The earliest existing historical records of the church date back to the year 1520, but the church was not new that year. The original stave church at Nes was dedicated to Saint Andrew and it was located about 2 km southwest of the present-day church site. The church may have been first built during the 14th century. In 1625 and again 1633, the desire to build a new church was expressed by the congregation, but each time it was denied. During the 1670s, the old building taken down and moved about 100 m to the west-southwest to a better location. There, it was rebuilt (and extensively repaired, presumably with a lot of replacement of materials). In 1688, the church got a new roof and a new bell tower. Again, during the 1720s, the church was extensively repaired after being purchased by a private owner (the King of Denmark-Norway sold many churches in 1723 to help pay for the Great Northern War during the Norwegian church auction). In 1770, after being struck by lightning, the church burned to the ground. After removing the remains of the old church, a new church was built on the same location in 1774.

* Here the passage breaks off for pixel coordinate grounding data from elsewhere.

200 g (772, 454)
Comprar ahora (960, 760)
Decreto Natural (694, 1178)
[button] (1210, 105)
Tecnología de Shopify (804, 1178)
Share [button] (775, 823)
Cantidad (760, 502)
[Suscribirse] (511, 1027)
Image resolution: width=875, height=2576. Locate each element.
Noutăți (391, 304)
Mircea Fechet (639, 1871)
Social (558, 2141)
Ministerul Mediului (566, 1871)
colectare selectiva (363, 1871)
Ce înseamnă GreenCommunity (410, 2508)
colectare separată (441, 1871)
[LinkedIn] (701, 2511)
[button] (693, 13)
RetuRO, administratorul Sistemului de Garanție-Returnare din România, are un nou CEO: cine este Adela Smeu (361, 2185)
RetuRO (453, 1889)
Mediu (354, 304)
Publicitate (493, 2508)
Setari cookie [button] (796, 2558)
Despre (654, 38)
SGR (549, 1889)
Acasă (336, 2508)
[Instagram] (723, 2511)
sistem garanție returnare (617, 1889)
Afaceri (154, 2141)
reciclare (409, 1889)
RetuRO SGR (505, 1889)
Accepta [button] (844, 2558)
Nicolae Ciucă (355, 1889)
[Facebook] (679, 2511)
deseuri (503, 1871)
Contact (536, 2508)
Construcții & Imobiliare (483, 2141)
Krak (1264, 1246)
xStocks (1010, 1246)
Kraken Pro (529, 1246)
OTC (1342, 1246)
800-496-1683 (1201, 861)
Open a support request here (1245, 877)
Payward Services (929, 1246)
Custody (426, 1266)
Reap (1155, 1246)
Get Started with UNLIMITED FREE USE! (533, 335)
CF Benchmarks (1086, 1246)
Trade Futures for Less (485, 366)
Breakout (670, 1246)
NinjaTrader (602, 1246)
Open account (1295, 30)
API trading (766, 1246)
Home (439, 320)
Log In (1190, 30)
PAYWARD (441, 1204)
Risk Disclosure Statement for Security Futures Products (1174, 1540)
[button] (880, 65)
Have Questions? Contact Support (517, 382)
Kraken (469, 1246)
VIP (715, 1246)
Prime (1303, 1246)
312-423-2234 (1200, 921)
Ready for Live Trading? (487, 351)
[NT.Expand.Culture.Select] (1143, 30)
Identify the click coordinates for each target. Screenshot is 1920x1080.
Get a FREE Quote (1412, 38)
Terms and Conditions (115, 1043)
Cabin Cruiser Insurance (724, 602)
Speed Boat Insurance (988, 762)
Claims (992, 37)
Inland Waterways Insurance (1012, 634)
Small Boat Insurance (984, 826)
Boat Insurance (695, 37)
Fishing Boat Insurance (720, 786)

In 1825, the church was purchased out of private ownership by the local parish congregation. In the 1870s, there was a demand for a new church, and the cemetery that was in use at that time had no possibilities for expansion. So, in 1878, a new church was built on Hellem, about 2 km northeast of the old church site. The new church was put into use in November 1878, but it was not formally consecrated until 18 April 1879 by Bishop Andreas Grimelund. After the new church was put into use, the old church was sold and taken down. The materials were then shipped to Fyrde where it was rebuilt as the new Austefjord Church in 1879. In 1958, Nes Church was renovated using plans by John Egil Tverdahl.